Se era certo que a campanha à liderança do Partido Conservador seria marcada pelo Brexit, foi uma surpresa para todos que tenha vindo à baila o consumo de drogas por parte dos candidatos. O tema surgiu quando o ministro do Ambiente britânico, Michael Gove, admitiu ao The Daily Mail ter consumido cocaína em múltiplas ocasiões, quando era jornalista, há mais de 20 anos – um crime punível com até sete anos de prisão no Reino Unido. Desde então, os vários outros candidatos têm sido questionados sobre o assunto, que tem gerado acusações de hipocrisia, face à política dura do Partido Conservador quanto à criminalização de estupefacientes.
“Foi um erro profundo”, lamentou o ministro do Ambiente, nas vésperas do lançamento do livro Michael Gove – Um Homem com Pressa, do jornalista Owen Bennett. No livro, é explicado que o assunto surgiu na verificação de antecedentes para a corrida à liderança dos conservadores de 2016, em que Gove também foi candidato. O ministro do Ambiente, que foi ministro da Justiça, terá admitido o uso de drogas, na antecipação de perguntas comprometedores que poderiam ser feitas pelos jornalistas. “Gove recebeu instruções para não dar essa resposta em público”, lê-se no livro, onde se refere que a resposta esperada seria que “os políticos têm direito uma vida privada antes de entrar para a política”.
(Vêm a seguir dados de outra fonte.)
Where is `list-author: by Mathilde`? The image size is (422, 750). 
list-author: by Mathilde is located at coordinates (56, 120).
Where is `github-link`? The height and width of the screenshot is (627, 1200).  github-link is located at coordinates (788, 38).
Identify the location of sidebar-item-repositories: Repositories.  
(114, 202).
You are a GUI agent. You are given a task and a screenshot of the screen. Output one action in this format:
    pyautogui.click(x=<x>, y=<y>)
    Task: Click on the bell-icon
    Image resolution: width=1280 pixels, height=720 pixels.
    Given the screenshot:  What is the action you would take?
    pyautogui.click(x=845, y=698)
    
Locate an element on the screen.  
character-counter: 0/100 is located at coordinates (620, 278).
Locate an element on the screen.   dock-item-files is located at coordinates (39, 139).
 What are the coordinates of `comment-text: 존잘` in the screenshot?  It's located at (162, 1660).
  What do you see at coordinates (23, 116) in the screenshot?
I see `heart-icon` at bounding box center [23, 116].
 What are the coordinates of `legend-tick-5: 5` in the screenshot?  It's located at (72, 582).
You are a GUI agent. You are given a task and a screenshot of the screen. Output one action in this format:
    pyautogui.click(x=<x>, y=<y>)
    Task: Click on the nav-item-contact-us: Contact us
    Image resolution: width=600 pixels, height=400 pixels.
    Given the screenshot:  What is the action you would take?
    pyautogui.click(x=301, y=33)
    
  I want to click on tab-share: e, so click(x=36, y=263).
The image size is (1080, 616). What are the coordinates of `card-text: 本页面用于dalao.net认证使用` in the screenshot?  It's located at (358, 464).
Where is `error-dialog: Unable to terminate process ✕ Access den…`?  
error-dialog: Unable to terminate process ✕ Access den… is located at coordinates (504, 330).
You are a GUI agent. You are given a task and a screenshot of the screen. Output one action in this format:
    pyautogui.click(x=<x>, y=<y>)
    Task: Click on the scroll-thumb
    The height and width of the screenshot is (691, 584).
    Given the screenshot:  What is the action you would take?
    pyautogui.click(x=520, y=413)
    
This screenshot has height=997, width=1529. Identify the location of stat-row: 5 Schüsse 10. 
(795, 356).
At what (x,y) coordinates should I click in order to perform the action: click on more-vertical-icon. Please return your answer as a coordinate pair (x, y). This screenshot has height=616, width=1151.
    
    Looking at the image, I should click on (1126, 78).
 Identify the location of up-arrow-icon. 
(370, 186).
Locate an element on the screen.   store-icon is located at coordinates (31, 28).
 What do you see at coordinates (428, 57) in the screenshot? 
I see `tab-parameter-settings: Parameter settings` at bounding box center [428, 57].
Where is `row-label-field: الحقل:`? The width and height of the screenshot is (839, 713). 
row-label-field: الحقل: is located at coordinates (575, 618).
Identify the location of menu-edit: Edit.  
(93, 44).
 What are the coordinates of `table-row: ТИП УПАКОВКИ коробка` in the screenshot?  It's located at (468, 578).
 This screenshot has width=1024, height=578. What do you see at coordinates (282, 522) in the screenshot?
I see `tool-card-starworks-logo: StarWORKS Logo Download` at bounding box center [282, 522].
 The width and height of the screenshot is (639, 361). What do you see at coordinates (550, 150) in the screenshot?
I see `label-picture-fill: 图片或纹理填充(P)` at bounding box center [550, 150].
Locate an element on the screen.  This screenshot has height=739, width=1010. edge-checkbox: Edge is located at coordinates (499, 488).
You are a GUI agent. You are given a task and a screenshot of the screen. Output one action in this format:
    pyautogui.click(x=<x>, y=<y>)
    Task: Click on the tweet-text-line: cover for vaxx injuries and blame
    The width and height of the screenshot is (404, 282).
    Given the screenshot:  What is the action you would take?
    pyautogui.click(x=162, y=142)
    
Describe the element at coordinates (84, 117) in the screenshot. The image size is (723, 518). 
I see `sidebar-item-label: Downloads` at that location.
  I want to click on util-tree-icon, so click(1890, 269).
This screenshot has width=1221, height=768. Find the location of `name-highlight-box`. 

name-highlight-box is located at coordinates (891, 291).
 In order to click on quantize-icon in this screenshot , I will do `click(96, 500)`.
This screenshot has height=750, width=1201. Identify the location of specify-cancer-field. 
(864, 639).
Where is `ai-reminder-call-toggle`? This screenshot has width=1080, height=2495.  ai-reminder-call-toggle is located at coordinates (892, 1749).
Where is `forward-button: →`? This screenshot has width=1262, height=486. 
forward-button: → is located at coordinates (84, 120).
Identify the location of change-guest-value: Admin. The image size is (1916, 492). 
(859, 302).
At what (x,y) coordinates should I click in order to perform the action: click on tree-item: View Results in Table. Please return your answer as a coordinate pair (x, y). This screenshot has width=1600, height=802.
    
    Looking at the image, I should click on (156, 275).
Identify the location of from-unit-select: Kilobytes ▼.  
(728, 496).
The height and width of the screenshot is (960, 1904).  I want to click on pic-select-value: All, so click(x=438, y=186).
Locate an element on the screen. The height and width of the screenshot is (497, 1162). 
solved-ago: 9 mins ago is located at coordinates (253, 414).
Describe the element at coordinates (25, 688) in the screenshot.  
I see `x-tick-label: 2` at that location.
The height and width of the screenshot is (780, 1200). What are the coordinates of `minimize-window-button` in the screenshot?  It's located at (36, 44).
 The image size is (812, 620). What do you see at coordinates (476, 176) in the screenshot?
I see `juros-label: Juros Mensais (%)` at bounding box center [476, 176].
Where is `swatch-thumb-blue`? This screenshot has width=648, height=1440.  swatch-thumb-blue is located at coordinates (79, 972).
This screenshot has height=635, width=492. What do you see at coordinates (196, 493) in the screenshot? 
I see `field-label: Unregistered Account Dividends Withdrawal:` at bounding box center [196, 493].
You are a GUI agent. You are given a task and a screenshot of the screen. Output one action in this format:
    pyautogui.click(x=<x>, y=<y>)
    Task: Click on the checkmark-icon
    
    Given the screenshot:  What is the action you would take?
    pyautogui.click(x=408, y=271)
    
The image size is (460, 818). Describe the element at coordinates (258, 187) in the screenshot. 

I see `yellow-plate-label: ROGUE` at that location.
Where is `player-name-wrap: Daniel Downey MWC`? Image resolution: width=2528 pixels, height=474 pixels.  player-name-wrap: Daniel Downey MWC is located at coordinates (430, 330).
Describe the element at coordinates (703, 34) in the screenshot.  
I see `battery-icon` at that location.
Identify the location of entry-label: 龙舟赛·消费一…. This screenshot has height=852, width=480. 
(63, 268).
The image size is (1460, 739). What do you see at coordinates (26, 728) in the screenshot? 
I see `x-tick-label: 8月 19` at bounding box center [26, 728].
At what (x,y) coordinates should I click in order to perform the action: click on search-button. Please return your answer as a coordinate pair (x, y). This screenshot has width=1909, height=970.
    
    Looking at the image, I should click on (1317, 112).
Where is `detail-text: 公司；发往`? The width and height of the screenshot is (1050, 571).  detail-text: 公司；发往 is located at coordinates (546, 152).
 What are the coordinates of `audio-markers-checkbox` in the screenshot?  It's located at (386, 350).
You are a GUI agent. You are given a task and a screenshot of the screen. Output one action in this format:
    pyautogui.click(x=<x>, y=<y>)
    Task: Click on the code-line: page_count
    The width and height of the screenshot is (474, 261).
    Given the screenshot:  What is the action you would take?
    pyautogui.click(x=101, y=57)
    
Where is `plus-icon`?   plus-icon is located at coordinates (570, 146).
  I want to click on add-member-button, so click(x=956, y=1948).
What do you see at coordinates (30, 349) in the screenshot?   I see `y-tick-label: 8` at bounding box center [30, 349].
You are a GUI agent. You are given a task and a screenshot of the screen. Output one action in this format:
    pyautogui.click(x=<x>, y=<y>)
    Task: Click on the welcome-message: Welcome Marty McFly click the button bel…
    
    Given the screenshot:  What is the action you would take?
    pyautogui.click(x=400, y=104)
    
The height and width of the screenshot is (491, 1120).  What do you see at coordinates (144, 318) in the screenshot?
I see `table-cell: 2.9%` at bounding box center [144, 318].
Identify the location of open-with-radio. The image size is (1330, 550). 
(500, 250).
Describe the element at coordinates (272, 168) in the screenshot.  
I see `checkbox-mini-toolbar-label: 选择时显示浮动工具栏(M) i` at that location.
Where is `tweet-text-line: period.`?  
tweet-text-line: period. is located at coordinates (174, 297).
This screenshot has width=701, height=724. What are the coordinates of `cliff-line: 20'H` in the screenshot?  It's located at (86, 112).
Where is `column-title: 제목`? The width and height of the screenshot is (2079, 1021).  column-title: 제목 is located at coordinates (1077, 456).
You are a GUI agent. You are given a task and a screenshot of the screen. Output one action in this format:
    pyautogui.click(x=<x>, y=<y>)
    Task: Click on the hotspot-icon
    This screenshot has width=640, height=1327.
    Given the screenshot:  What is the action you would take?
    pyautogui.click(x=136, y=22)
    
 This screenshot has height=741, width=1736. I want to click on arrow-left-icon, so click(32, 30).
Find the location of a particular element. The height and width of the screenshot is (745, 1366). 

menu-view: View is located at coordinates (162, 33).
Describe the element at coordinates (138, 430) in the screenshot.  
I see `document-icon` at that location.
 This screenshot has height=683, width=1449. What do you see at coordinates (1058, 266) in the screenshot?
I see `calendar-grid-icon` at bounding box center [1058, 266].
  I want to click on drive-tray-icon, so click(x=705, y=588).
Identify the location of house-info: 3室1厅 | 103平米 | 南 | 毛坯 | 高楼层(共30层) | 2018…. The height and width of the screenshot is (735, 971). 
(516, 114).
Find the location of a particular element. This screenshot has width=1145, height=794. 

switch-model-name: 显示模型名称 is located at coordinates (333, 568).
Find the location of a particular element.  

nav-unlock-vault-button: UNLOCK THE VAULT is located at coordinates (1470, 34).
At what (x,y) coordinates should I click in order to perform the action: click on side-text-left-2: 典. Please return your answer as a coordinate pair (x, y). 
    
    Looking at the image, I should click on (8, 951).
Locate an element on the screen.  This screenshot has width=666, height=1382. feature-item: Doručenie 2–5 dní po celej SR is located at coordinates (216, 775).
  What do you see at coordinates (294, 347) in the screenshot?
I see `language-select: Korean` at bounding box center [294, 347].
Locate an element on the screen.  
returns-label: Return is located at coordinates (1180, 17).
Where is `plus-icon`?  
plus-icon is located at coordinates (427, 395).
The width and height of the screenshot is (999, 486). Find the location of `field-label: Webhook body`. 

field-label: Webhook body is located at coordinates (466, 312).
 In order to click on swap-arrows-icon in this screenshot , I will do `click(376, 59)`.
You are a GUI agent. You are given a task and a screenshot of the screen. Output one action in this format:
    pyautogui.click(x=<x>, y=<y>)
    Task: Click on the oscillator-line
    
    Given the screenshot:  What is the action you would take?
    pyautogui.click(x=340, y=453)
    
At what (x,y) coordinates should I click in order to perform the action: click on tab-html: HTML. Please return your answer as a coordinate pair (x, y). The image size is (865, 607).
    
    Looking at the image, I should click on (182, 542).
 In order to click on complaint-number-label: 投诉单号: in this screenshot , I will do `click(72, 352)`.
Entretanto, sucederam-se as acusações de hipocrisia contra o ex-ministro da Justiça – que sempre se mostrou veemente contrário à despenalização das drogas. Tem sido relembrado um artigo seu, publicado no The Times em 1999 – ironicamente intitulado de “Quando é correto ser um hipócrita” – em que defende a manutenção da criminalização do uso de drogas. No artigo, Gove critíca os profissionais de classe média por exigirem a liberalização do uso de drogas, supostamente para lidar com a sua própria culpa. “É a recusa em defender valores porque a própria pessoa não os conseguiu cumprir”, escreveu Gove
Um antigo conselheiro do Governo britânico para as drogas, David Nutt, criticou o candidato, notando que esta revelação prova que os mais privilegiados sentem-se confortáveis “em quebrar a lei, mas não que os outros façam o mesmo”. Numa entrevista à BBC, o ex-ministro da Justiça foi confrontado com o facto de muitas pessoas estarem na prisão por cometerem exatamente o mesmo crime que ele. Gove respondeu que “as drogas arruínam vidas”, reafirmando o seu arrependimento.
Vários críticos do ministro do Ambiente têm exigido que se retire da corrida à liderança. Inicialmente visto como a única alternativa possível a Boris Johnson – o candidato mais bem posicionado – a queda em desgraça de Gove dá espaço a outros concorrentes, como Jeremy Hunt ou Sajid Javid, que também foram ministros de Theresa May.
Contudo, o ex-ministro da Justiça não é o único conservador a ter admitido utilizar drogas no passado. Ainda há alguns anos, em 2008, no programa Have I Got News For You, Boris Johnson admitiu ter experimentado marijuana e cocaína na universidade, explicando que lhe tinham oferecido uma “substância branca”, mas assegurou: “Eu espirrei e por isso não me entrou pelo nariz, podia ser açúcar”. Pouco tempo depois, questionado sobre a entrevista, Johnson afirmou que, não tendo entrado pelo nariz, era mentira que tivesse consumido cocaína. Contra acusações de hipocrisia, disse: “Tornei-me muito pouco liberal quanto ao assunto. Não quero que os meus filhos tomem drogas”.
Outro candidato que tomou drogas pesadas foi o excêntrico Rory Stewart (ver caixa ao lado), que assumiu esta semana à Sky News ter fumado ópio num casamento no Irão. Stewart lamentou o incidente, dado ter conhecido prisões quando era ministro, vendo em primeira mão “os estragos feitos nas comunidades”. Contudo, é de notar que não alterou a sua posição quanto à despenalização das drogas. Além disso, vários outros candidatos reconheceram ter consumido marijuana, nomeadamente Jeremy Hunt, Esther McVey e Dominic Raab e Matt Hancock.